## Work required
Copy the following rows word for word, starting at the line that contains "coordinates (860, 268)." and ending with the last line of the rows, both included.

####

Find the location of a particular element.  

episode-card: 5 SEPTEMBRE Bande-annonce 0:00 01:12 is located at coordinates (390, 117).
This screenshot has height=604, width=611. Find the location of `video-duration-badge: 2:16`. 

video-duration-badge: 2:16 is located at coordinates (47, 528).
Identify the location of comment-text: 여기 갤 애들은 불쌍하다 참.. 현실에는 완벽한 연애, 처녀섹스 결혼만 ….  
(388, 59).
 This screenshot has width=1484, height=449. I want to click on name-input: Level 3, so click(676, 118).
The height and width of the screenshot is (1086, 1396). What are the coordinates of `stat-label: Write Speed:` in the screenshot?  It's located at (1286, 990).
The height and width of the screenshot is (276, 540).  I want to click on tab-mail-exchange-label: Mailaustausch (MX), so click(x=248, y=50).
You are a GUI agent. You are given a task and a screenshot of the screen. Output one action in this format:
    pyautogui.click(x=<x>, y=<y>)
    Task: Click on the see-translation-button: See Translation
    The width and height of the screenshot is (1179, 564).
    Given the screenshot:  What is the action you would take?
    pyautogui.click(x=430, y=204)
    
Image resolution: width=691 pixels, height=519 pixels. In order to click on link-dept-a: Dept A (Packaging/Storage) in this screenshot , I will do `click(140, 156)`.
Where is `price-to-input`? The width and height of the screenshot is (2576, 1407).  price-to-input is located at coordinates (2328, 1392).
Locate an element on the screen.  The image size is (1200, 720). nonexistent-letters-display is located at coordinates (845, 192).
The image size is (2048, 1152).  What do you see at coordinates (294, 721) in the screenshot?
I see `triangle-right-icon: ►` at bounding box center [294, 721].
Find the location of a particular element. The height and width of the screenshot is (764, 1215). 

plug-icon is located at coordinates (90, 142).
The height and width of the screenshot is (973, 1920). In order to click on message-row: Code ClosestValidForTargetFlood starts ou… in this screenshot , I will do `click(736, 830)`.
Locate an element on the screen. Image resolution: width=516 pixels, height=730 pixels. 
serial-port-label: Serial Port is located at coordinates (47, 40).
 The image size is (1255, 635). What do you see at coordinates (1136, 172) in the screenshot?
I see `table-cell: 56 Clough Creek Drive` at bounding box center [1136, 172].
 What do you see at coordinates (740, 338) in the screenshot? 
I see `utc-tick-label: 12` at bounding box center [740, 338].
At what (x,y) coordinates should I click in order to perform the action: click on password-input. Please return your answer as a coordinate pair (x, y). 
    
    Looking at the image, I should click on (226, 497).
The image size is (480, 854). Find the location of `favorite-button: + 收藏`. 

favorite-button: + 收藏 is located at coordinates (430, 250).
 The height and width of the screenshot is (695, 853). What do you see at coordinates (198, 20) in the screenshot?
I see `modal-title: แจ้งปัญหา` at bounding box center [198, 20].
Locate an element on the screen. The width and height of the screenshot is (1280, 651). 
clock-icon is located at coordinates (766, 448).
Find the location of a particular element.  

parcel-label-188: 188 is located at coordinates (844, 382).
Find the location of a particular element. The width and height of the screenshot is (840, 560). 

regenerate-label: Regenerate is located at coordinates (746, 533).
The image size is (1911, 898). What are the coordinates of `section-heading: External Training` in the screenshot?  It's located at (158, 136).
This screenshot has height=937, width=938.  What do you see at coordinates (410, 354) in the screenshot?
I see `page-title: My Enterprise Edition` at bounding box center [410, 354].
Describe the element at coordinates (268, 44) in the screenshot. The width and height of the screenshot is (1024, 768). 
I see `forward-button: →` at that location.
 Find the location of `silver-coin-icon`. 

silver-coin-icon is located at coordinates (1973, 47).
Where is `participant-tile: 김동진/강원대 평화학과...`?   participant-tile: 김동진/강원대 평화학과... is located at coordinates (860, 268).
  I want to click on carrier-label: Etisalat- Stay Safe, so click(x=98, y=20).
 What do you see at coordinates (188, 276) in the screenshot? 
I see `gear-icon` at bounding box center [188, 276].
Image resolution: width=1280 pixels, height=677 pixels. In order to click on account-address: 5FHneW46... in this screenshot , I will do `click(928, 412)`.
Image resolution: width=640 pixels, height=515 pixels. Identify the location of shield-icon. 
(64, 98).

####

## Result of the task
Where is `participant-tile: 김동진/강원대 평화학과...`?   participant-tile: 김동진/강원대 평화학과... is located at coordinates (860, 268).
  I want to click on carrier-label: Etisalat- Stay Safe, so click(x=98, y=20).
 What do you see at coordinates (188, 276) in the screenshot? 
I see `gear-icon` at bounding box center [188, 276].
Image resolution: width=1280 pixels, height=677 pixels. In order to click on account-address: 5FHneW46... in this screenshot , I will do `click(928, 412)`.
Image resolution: width=640 pixels, height=515 pixels. Identify the location of shield-icon. 
(64, 98).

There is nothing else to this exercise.